40/01 Verwaltungsverfahren;

Norm

AVG §6 Abs1;
AVG §73 Abs1;

Beachte

Miterledigung (miterledigt bzw zur gemeinsamen Entscheidung verbunden):97/19/0783

Betreff

Der Verwaltungsgerichtshof hat durch den Vorsitzenden Senatspräsident Dr. Stoll und die Hofräte Dr. Holeschofsky, Dr. Zens, Dr. Bayjones und Dr. Schick als Richter, im Beisein der Schriftführerin Dr. Zeller, über die Beschwerde 1. des 1962 geborenen S S, und 2. der 1995 geborenen F S, beide vertreten durch Dr. U, Rechtsanwalt in Wien, gegen den Bundesminister für Inneres wegen Verletzung der Entscheidungspflicht in Angelegenheit eines Devolutionsantrages in Sachen einer Aufenthaltsbewilligung, zu Recht erkannt:

Spruch

Gemäß § 42 Abs. 4 VwGG iVm § 73 Abs. 2 AVG wird der Devolutionsantrag der Beschwerdeführer vom 30. September 1996 zurückgewiesen.

Der Bund hat den Beschwerdeführern Aufwendungen in der Höhe von S 6.610,-- binnen zwei Wochen bei sonstiger Exekution zu ersetzen.

Begründung

Der Erstbeschwerdeführer, der zuletzt über eine Aufenthaltsbewilligung vom 1. September 1994 bis 30 Juni 1996 für den Zweck "S/selbstständige Erwerbstätigkeit" verfügte, stellte am 26. März 1996 persönlich beim Magistrat der Stadt Wien den Antrag auf Verlängerung der letztgenannten Aufenthaltsbewilligung, wobei als Aufenthaltszweck die Ausübung einer selbstständigen Erwerbstätigkeit angegeben wurde. Als "derzeitiger Wohnsitz" wird ein näher bezeichneter Ort in Ägypten, als "derzeit aufrechte polizeiliche Meldung in Österreich" eine näher bezeichnete Anschrift in Wien angegeben. Letztere scheint auch unter der Rubrik "gesicherte Unterkunft in Österreich" auf.
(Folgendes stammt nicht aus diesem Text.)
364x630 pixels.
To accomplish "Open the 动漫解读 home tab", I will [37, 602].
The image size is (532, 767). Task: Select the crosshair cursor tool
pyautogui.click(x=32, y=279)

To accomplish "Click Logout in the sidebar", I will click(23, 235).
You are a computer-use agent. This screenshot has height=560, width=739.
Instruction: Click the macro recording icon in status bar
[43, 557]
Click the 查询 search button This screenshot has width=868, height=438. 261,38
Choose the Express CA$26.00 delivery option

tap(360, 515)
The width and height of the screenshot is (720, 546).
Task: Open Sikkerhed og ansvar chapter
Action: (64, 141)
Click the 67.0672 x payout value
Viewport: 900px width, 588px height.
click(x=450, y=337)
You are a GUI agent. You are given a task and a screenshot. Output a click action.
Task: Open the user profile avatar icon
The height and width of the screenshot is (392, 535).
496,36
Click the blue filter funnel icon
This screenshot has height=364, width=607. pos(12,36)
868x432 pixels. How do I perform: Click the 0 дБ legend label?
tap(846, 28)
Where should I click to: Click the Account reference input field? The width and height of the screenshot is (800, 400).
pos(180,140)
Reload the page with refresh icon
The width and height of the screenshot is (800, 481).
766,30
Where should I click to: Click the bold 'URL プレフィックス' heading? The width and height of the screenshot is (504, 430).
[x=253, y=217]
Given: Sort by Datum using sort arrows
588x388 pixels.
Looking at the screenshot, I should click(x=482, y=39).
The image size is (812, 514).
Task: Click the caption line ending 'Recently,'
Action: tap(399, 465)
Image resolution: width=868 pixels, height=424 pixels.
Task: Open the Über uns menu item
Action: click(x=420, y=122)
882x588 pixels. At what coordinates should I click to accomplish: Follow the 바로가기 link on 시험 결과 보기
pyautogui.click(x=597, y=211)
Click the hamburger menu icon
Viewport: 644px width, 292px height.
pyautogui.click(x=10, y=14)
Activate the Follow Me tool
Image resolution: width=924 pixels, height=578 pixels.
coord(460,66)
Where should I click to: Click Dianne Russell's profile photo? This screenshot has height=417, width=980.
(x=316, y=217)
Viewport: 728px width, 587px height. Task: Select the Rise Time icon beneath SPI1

Die am 21. Dezember 1995 in Österreich geborene Zweitbeschwerdeführerin beantragte gleichfalls am 26. März 1996, vertreten durch den Erstbeschwerdeführer, beim Magistrat der Stadt Wien erstmals die Erteilung einer Bewilligung nach dem Aufenthaltsgesetz, wobei als Aufenthaltszweck Familiengemeinschaft mit ihrem namentlich angeführten Vater, dem Erstbeschwerdeführer, angegeben wurde. Die Angaben betreffend "derzeitiger Wohnsitz", "derzeit aufrechte polizeiliche Meldung in Österreich" und "gesicherte Unterkunft in Österreich" entsprechen jenen im Antrag des Erstbeschwerdeführers.

Mit Verfügung vom 2. Mai 1996 trat der Landeshauptmann von Wien diese Anträge zuständigkeitshalber dem Amt der Niederösterreichischen Landesregierung ab, weil die Beschwerdeführer mittlerweile an eine näher bezeichnete Anschrift nach Niederösterreich verzogen waren. Diese Verfügung (samt beiliegenden Akten) langte am 7. Mai 1996 beim Amt der Niederösterreichischen Landesregierung ein.

Mit einer am 30. September 1996 bei der belangten Behörde eingelangten Eingabe machten die Beschwerdeführer den Übergang der Entscheidungspflicht in Ansehung ihrer Anträge vom 26. März 1996 auf die belangte Behörde geltend. Sie wiesen darauf hin, dass "auf Grund einer Änderung des Hauptwohnsitzes während des Verfahrens" der Akt zuständigkeitshalber an die Bezirkshauptmannschaft Mödling weitergeleitet worden war.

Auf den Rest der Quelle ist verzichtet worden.